« Shangri-La » avait marqué l’année 2016. L’album de Mathieu Bablet, lourd de ses 220 pages, proposait une couverture racée et intrigante et une science-fiction de qualité. Devant les promesses, j’avais hâte de me lancer dans la lecture du pavé.
Après avoir abusé de la planète Terre, l’humanité est contrainte de vivre sur une station orbitale. La société est régie par une consommation effrénée, censée abolir toute velléité de rébellion ou de religion. Bien évidemment, cela ne suffit pas à tout contrôler et l’on s’intéresse ici à un groupe de futurs résistants.

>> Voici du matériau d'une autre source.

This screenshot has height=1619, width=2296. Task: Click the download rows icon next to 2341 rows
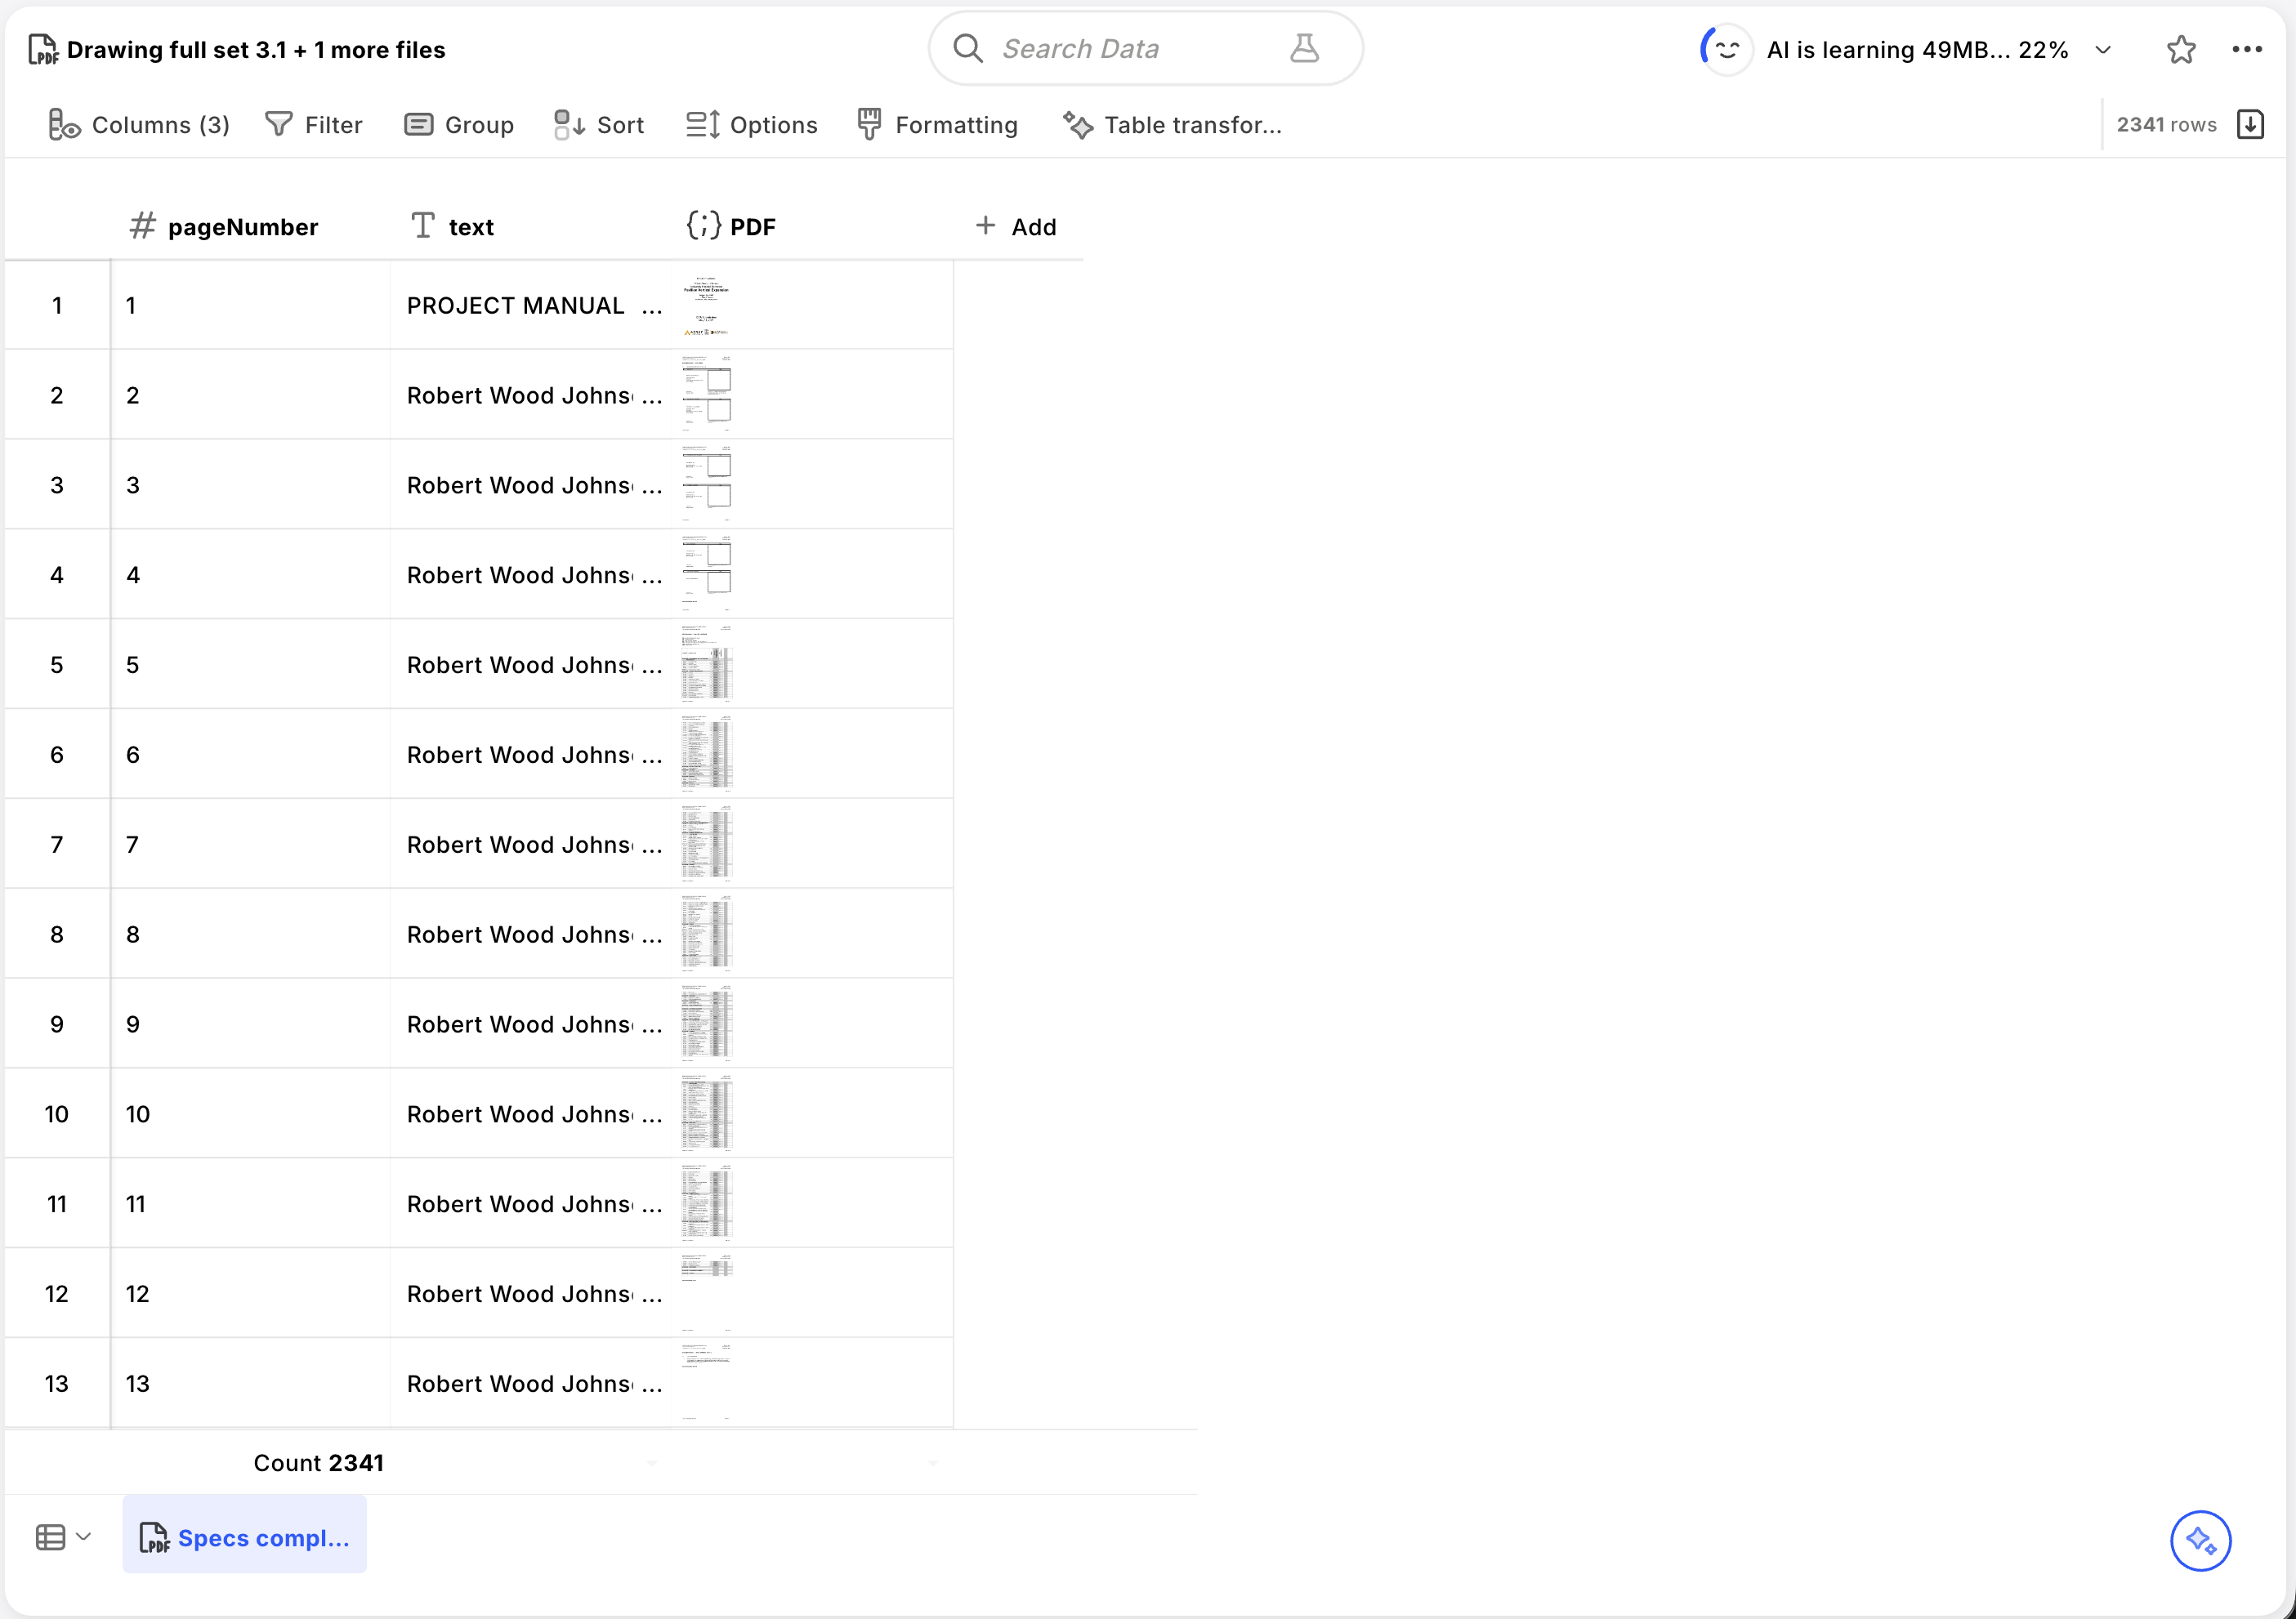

Passé le prologue très réussi, ça se gâte rapidement. À aucun moment je ne me suis attaché aux personnages, dont les motivations sont bien floues. La palme revient aux deux frères qui se font la gueule puis se soutiennent à longueur de pages sans que l’on sache trop pourquoi… C’est surtout que Mathieu Bablet nous propose une science-fiction tellement proche de notre quotidien, qu’elle manque de personnalité. On peut critiquer la société de consommation sans forcément montrer des êtres humains voulant à tout prix acheter le dernier smartphone et se prendre en selfie… Le point fort de la SF est de faire des parallèles avec notre monde. Ici, c’est tellement appuyé que ça en devient ridicule.

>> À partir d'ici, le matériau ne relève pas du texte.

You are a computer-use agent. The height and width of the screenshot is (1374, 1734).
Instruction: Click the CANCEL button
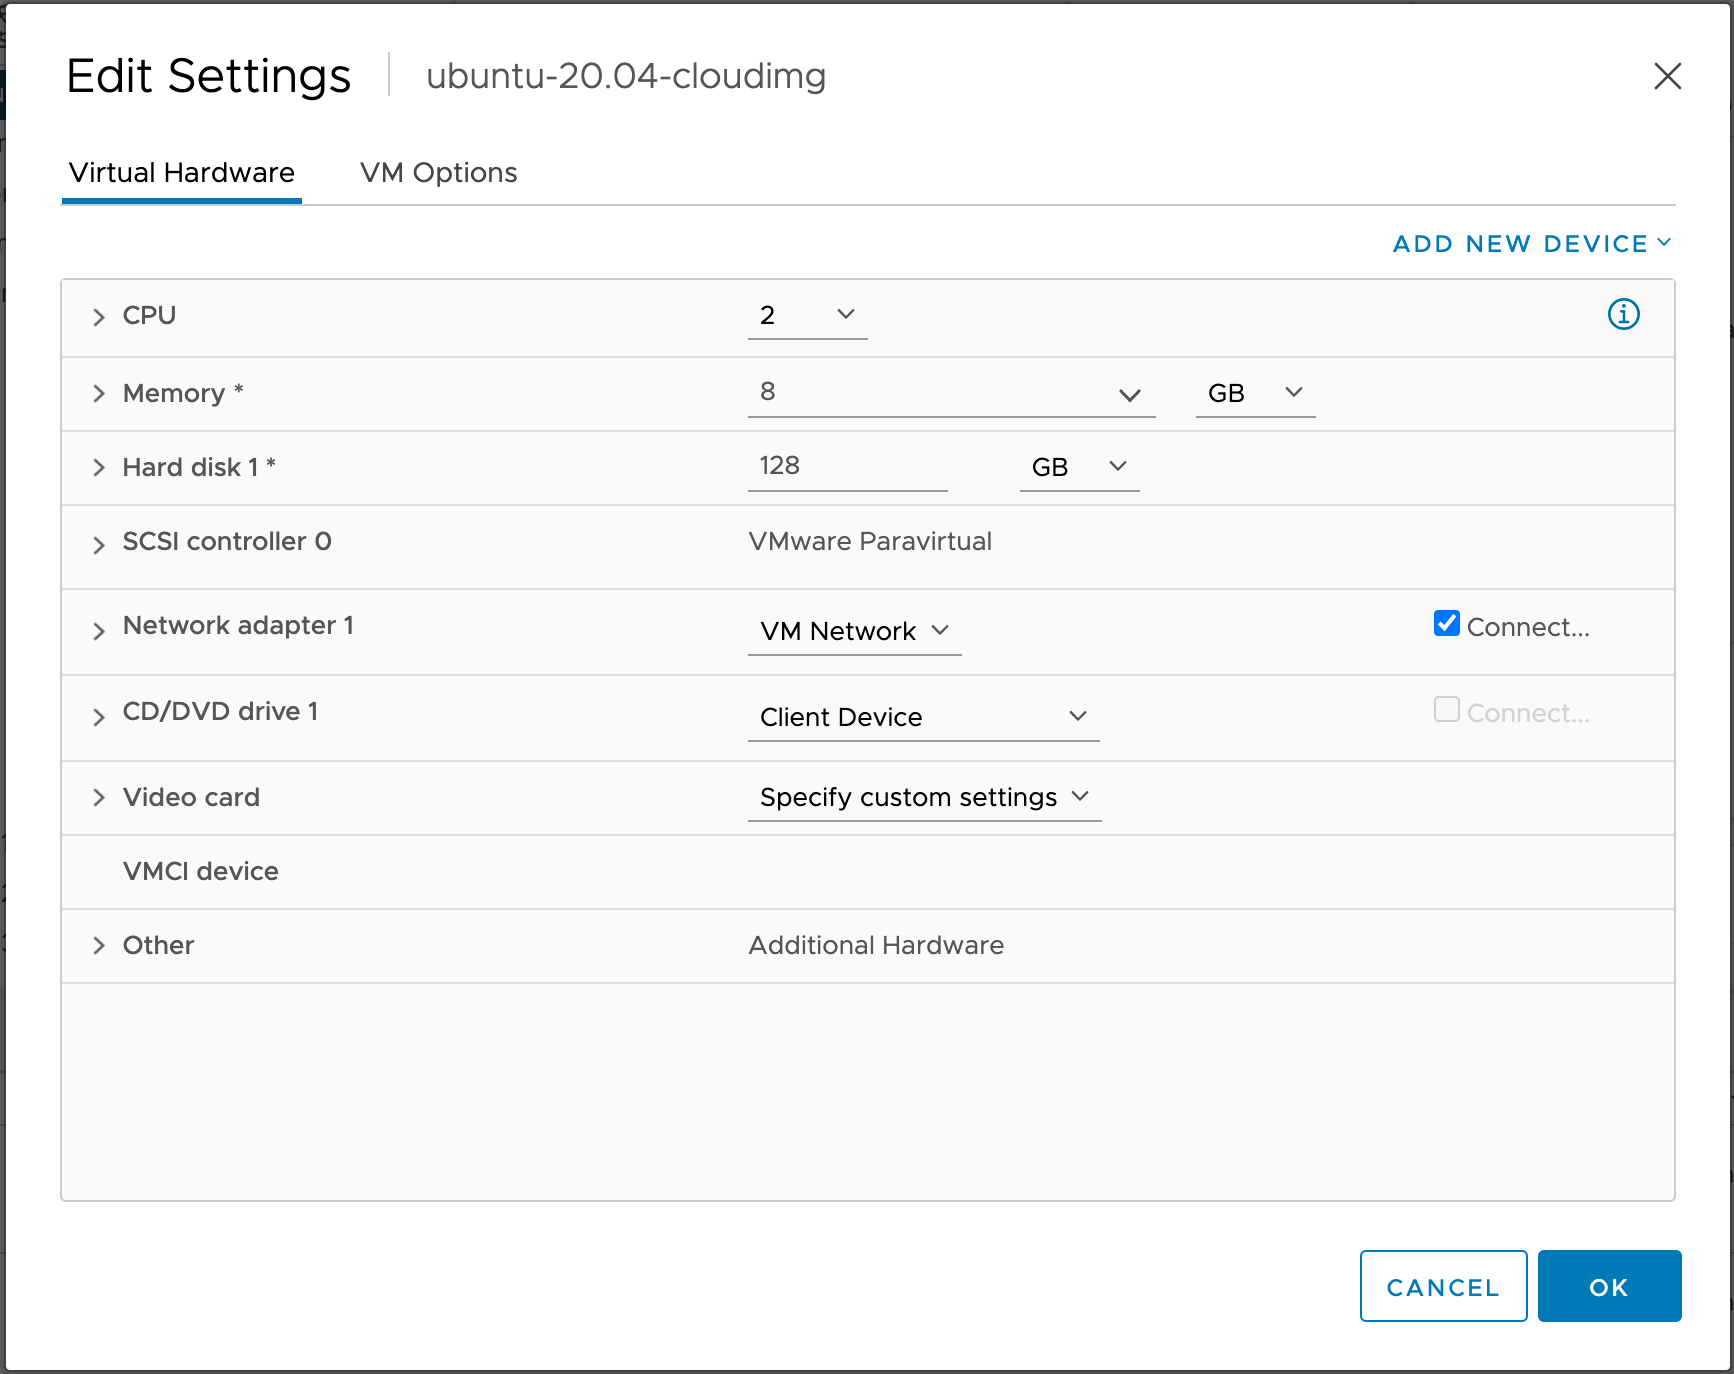pos(1442,1286)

Au milieu de cette critique facile, quelques thèmes présentent de l’intérêt. Les personnages animaliers, appelés animoïdes, ont leur charme, même si encore une fois c’est très appuyé. On retrouve aussi la difficulté de l’engagement dans la résistance, le choix de la violence… Mais c’est dans ses choix métaphysiques que Shangri-La possède sa force. La place de l’Homme est intelligemment traitée et ses ambitions déifiques donne du poids à l’épilogue. Peut-être que cet axe aurait mérité d’être plus abondamment traité que le simple consumérisme.
Concernant le dessin, il participe certainement au succès de « Shangri-La ». Pour ma part, je n’ai pas été particulièrement séduit par le trait de Mathieu Bablet que je trouve assez froid et figé. Mais le travail des couleurs, la minutie de l’ensemble, notamment dans les décors, en font un ouvrage de qualité sur ce plan. Quelques pages dans l’espace sont bluffantes.
J’ai été déçu par « Shangri-La ». J’en avais entendu beaucoup de bien, mais je n’ai pas accroché, ni aux personnages (à part John), ni aux enjeux. Manquant de finesse dans sa dénonciation forcée du consumérisme, l’auteur s’égare alors que les bonnes idées semblent reléguées au second plan. Dommage.